Georgia Power to provide back-up power generators to Hartsfield-Jackson

The move comes three years after a massive blackout at the world’s busiest airport

Nearly three years after a massive blackout at Hartsfield-Jackson International disrupted travel plans around the world, Georgia Power has agreed to add, at no cost to the city of Atlanta, generators that will provide back-up power.

The 11-hour power outage at the world’s busiest airport in December 2017 became national news after it affected tens of thousands of travelers. Hoping to avoid any similar situation in the future, the airport and the city of Atlanta planned to spend $130 million to have about 20 massive generators installed.

But now, as a result of a settlement relating to claims from the power outage, Georgia Power will install generators that the airport will have on standby. Though it will still have some cost associated with emergency power, the airport will save nearly $100 million in capital expense, according to Hartsfield-Jackson.

The airport will not own the generators. It also will not have to lease them.

Georgia Power will provide the generators for all terminals and concourses “at no additional cost to the city,” which owns the airport, according to a resolution approved by the Atlanta city council transportation committee this week.

Georgia Power and Atlanta Airlines Terminal Co., an airline cooperative responsible for operations and maintenance of infrastructure on behalf of Delta and other carriers, are finalizing a long-term agreement and will partner to operate and maintain the generators.
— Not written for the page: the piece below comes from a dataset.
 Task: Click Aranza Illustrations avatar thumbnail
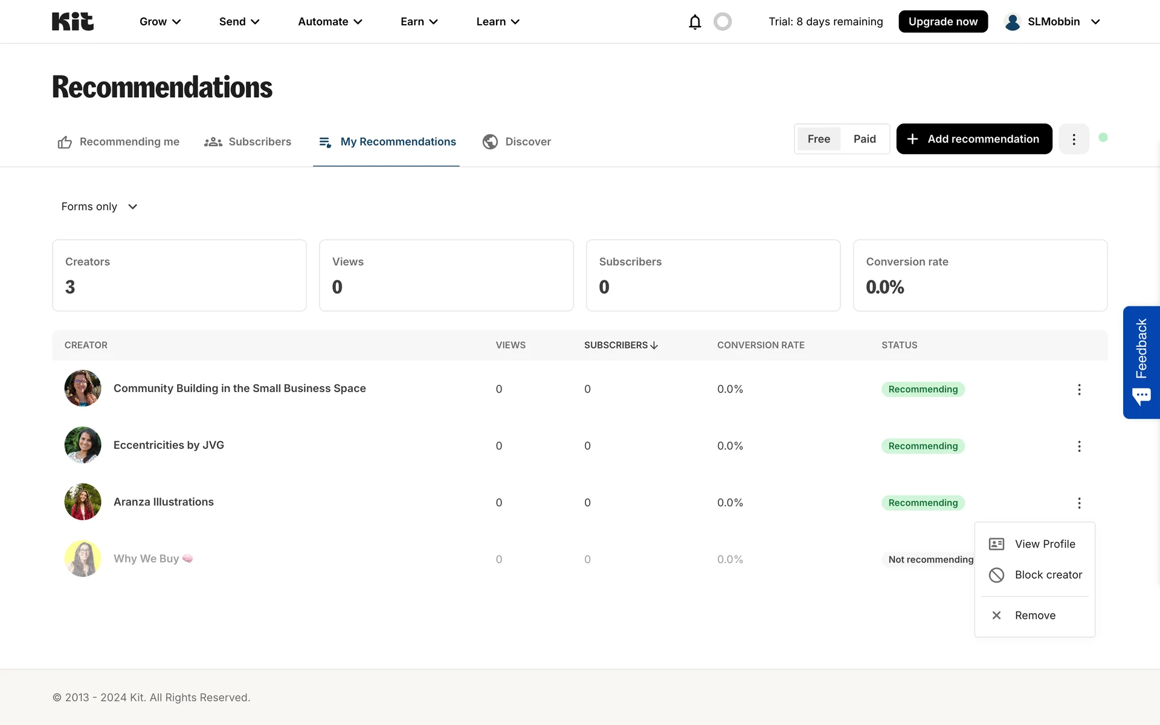click(83, 502)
AATC will pay for the backup power generation services.

The settlement that relieves the airport from having to buy the new generators comes three years after Delta Air Lines CEO Ed Bastian said he planned to seek compensation for the airline’s lost revenue.
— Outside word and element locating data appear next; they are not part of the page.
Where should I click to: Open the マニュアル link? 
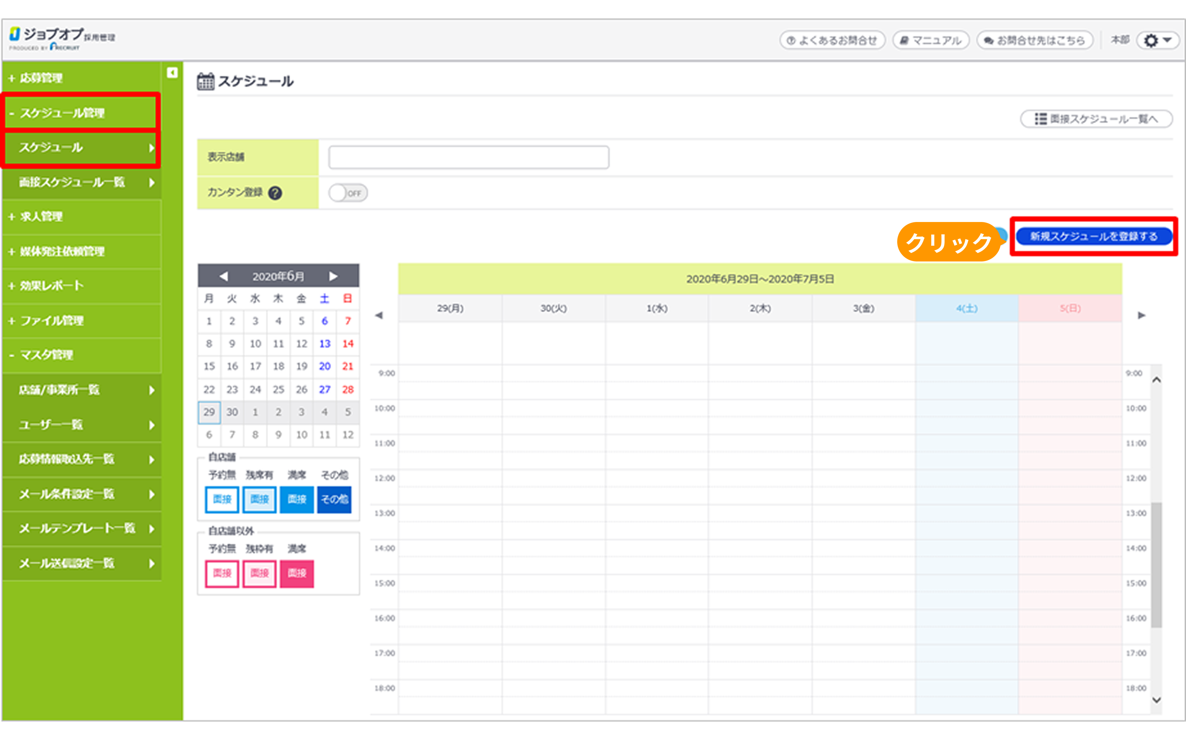click(931, 41)
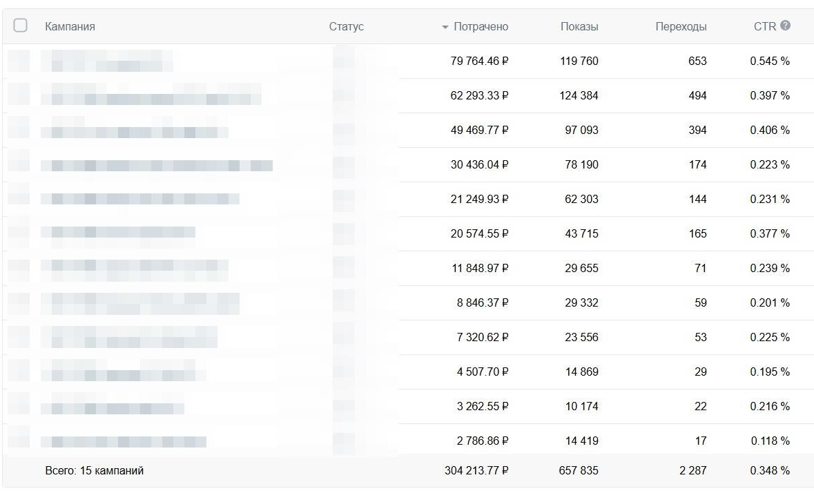Click the 'Всего: 15 кампаний' summary label
814x491 pixels.
95,471
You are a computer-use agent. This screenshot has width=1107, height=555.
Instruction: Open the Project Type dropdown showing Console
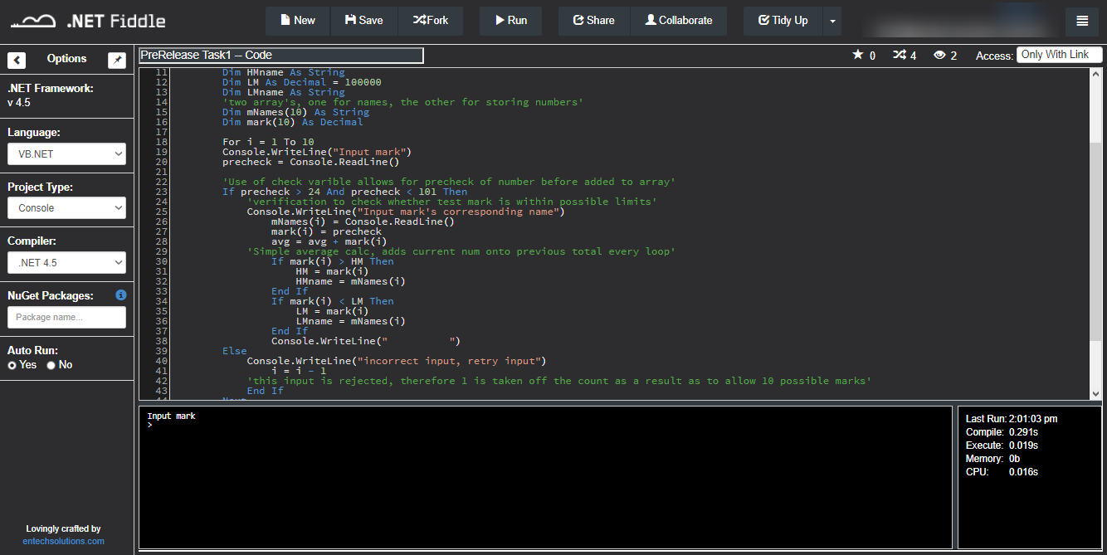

Delta, which is the biggest tenant at Hartsfield-Jackson and approves and helps fund airport projects, said the power outage cost the airline $40 million.

Bastian said in an interview with The Atlanta Journal-Constitution days after the power outage that he found it “shocking” that it took nearly 12 hours to get the power back on.
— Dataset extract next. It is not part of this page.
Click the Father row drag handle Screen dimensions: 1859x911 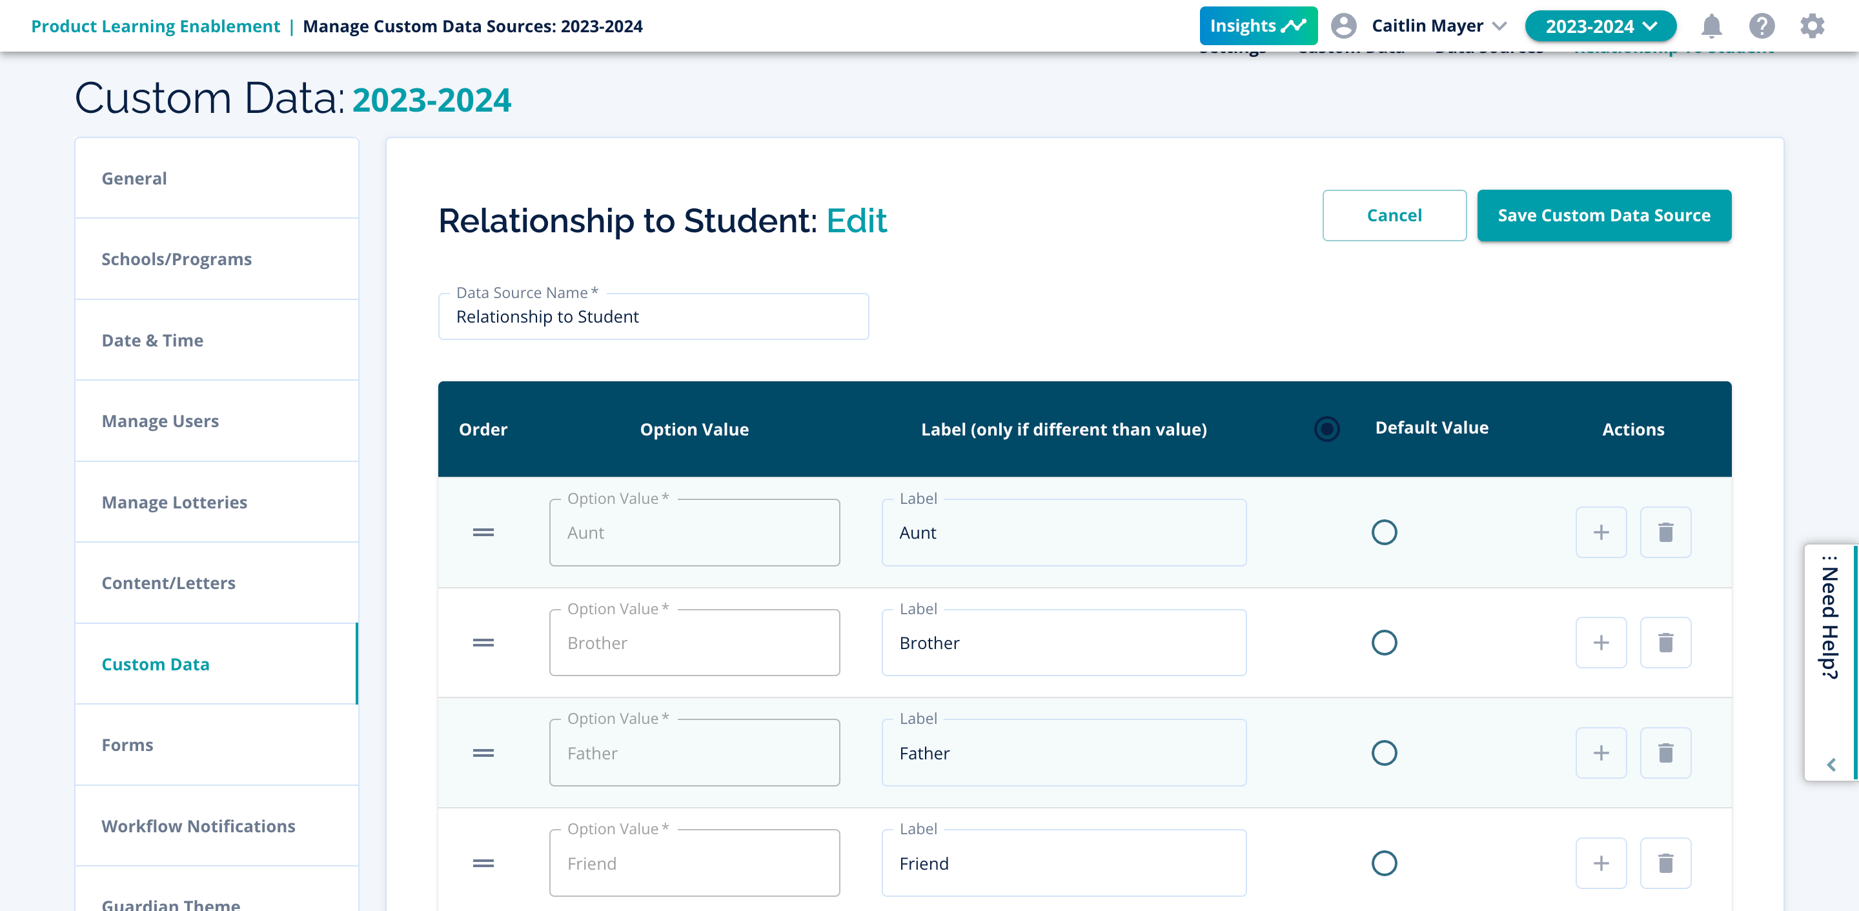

“We will certainly be seeking the opportunity to have a conversation, and then seek reimbursement," Bastian said at the time. "I don’t know whose responsibility it is between the airport and Georgia Power, but we’re going to have conversations with both of them.”

However, because Delta is the dominant carrier at Hartsfield-Jackson, it is a key member of the AATC, which is responsible for maintenance, including electrical distribution.

AATC said this week that expanding its partnership with Georgia Power will “provide the best and most resilient system of back-up power generation” for the airport.

Since 2017, the airport has installed back-up generators on Concourses E and F, but it was expected to take up to three years for the full rollout of generators across the entire airport.

Atlanta airport officials now say once an agreement is finalized and installation begins, it will take two years to phase the new generators into operation. Most of the new generators will be 1-3 megawatts.